- **Task requirements**:
(1) According to the forum post about the Mediterranean drying out, between which years did Wells estimate that the basin had refilled?
(2) Pick up the forum post about the Mediterranean drying out right after its final sentence and keep writing it.

Hey guys...I have a question about whether you think the following article on Wikipedia that describes the Messinian Salinity Crisis and its termination in the Zanclean Flood is valid. This refers to the drying out of and subsequent refilling of the Mediterranean Sea.

Quote:
In 1920, H. G. Wells published a popular history book in which it was suspected that the Mediterranean basin had in the past been cut off from the Atlantic. One piece of physical evidence, a deep channel past Gibraltar, had been noticed. Wells estimated that the basin had refilled roughly between 30,000 and 10,000 B.C.[40] The theory he printed was that:[40]
  • In the last Ice Age, so much ocean water was taken into the icecaps that world ocean level dropped[citation needed] below the sill in the Strait of Gibraltar.
  • Without the inflow from the Atlantic the Mediterranean would evaporate much more water than it receives, and would evaporate down to two large lakes, one on the Balearic Abyssal Plain, the other further east.
  • The east lake would receive most of the incoming river water, and may have overflowed into the west lake.
  • All or some of this seabed may have had a human population, where it was watered from the incoming rivers.
  • There is a long deep submerged valley running from the Mediterranean out into the Atlantic.
  • (Modern research, however, has shown that Wells' theory is incorrect. All the geological and plant-fossil evidence shows that the Mediterranean did not dry out during the last ice age. Sea levels were 120m lower than today, resulting in a shallower Strait of Gibraltar and a reduced water exchange with the Atlantic, but there was no cut-off.[41])
I think the last bullet point that says that the Mediterranean Sea could not have been cut off from the Atlantic Ocean during the last Ice Age is an unjustified conclusion, and I present a counterexample to show this:

First of all, the claim that the Strait of Gibraltar is today, at its deepest point, 900m below present-day sea level is entirely true. But the claim that given that the sea level was 120m lower during the last Ice Age, the Strait of Gibraltar would still be below the waterline (900m - 120m) by 780m at its deepest point during the Ice Age is, while seemingly a perfectly rational conclusion, in actuality contains a subtle assumption.

Records for locating described items:
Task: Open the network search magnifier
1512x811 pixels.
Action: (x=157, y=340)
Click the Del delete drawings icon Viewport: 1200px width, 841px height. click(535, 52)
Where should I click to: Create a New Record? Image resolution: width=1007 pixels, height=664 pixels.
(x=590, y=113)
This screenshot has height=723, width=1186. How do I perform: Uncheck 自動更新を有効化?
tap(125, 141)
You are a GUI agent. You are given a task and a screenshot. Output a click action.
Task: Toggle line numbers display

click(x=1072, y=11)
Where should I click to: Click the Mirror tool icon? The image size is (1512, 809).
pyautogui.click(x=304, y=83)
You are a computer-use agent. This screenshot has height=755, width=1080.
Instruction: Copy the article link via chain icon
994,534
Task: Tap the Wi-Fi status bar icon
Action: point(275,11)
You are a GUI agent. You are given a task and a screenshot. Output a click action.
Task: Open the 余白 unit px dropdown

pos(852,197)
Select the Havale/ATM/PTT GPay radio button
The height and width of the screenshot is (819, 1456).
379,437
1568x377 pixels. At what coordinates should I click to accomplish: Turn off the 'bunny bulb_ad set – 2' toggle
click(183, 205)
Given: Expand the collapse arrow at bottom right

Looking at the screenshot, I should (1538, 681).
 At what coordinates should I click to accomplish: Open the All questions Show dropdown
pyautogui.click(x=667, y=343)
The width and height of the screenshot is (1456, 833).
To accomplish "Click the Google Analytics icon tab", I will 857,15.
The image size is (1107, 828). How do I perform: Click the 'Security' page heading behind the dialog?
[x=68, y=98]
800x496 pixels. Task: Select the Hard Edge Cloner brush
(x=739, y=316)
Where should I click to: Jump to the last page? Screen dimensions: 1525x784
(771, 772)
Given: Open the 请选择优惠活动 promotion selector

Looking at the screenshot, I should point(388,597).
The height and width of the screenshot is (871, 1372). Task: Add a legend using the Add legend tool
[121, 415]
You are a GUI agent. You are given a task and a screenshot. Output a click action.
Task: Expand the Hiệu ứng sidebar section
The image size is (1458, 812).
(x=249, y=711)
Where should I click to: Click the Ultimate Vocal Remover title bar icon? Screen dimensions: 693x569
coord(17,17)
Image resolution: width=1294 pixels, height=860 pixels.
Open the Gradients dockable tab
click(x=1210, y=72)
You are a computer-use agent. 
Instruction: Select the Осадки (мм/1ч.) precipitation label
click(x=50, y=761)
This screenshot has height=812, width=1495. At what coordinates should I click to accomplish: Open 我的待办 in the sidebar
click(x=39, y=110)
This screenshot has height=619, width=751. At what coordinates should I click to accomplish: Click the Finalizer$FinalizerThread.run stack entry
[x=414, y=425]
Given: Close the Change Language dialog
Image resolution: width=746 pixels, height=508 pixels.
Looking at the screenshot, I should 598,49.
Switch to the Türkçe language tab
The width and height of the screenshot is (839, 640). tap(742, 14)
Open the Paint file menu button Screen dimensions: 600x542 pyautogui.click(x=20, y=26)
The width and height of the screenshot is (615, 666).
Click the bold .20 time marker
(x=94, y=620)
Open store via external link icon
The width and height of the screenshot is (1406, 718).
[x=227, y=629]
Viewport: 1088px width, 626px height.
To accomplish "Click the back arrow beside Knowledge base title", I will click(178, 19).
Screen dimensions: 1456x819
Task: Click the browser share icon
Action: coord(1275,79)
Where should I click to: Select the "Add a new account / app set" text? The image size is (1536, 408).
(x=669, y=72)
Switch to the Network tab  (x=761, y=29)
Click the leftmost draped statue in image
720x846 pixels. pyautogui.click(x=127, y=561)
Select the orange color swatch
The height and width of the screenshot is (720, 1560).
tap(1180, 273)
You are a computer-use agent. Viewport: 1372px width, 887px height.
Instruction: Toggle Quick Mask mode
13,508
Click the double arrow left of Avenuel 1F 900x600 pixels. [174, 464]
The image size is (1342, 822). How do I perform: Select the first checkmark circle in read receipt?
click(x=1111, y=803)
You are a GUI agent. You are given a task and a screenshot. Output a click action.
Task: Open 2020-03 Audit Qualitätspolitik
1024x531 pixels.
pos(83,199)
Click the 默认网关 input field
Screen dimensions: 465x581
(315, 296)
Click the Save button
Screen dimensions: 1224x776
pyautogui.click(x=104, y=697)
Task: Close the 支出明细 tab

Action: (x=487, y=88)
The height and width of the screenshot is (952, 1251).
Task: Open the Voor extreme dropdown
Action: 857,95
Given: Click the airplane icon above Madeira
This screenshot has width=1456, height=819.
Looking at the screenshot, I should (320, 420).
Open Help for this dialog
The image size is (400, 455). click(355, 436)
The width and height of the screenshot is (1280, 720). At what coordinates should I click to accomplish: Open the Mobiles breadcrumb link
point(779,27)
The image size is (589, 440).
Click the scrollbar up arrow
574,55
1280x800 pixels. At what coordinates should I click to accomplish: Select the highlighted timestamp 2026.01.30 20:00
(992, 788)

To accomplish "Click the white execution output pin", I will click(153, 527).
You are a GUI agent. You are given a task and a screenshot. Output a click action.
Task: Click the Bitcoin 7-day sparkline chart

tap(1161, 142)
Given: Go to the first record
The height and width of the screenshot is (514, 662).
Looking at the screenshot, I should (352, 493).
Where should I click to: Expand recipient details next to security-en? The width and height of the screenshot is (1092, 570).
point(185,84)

- **Solved problems**:
(1) Roughly between 30,000 and 10,000 B.C.

(2)
Here's the counterexample:

Imagine that the Strait of Gibraltar was 10m above the sea level 20,000 years ago, and that it was an isthmus which was rather narrow, and further, that this above-sea level isthmus had remained above the sea level for a time period of greater than 1,000 years, which is the amount of time that is estimated to be needed to dry out the Mediterranean Sea into a basin given that it is blocked from the Atlantic Ocean.

Then the Mediterranean Sea would, at the time of 20,000 years ago, be a dry basin; further, not merely just reduced some 120m below its present level, but reduced either completely down to its deepest basins, or some amount far greater than just 120m; perhaps 2 km.

We know that the Mediterranean region near the Strait of Gibraltar, is, today, a very tectonically active region. The 1755 earthquake offshore of Lisbon Portugal, which had a moment magnitude of around 8.7, is an example of how large earthquakes close to magnitude 9 can happen near that region.

Because the Mediterranean Sea would be a basin in that situation, it would be supporting the entire mass of the ocean water on its west side (the Atlantic Ocean), and only air on its east side (because the water had dried out in the Mediterranean). Even given the increased atmospheric density on the right side due to the greater depths in the Mediterranean basin, the mass of water on the left hand side would still have a density of some 500 times greater than the air on the right hand side, and a pressure even greater.

So you have a disequlibrium of forces, since pressure is force over area, and the area exposed on both sides of the isthmus underwater are probably reasonably similar, yet a static situation. If this net force exerted on the isthmus' exceeds the breaking strength of the isthmus, and the breakage that results either occurs below the water surface, reduces the height of the isthmus above the then sea level from 10m above to something even like -5m above, the Atlantic Ocean will spill over that reduced height isthmus.

Let us assume that given such an disequilibrium of forces, an earthquake on the scale of the 1755 Lisbon quake (8.7 magnitude estimate), could potentially be a trigger event that reduces the tensile/breaking stress of the rock that makes up the isthmus so that the net force exerted on the isthmus, which was prior to the quake, insufficient to exceed the breaking stress of the isthmus, but now exceeds the breaking stress; not because the net force on the isthmus (i.e. the level of the ocean in the Atlantic increased, but because the earthquake caused the breaking stress of the isthmus rock to decrease...so that the unchanged net force suddenly "found itself" above the decreased breaking stress.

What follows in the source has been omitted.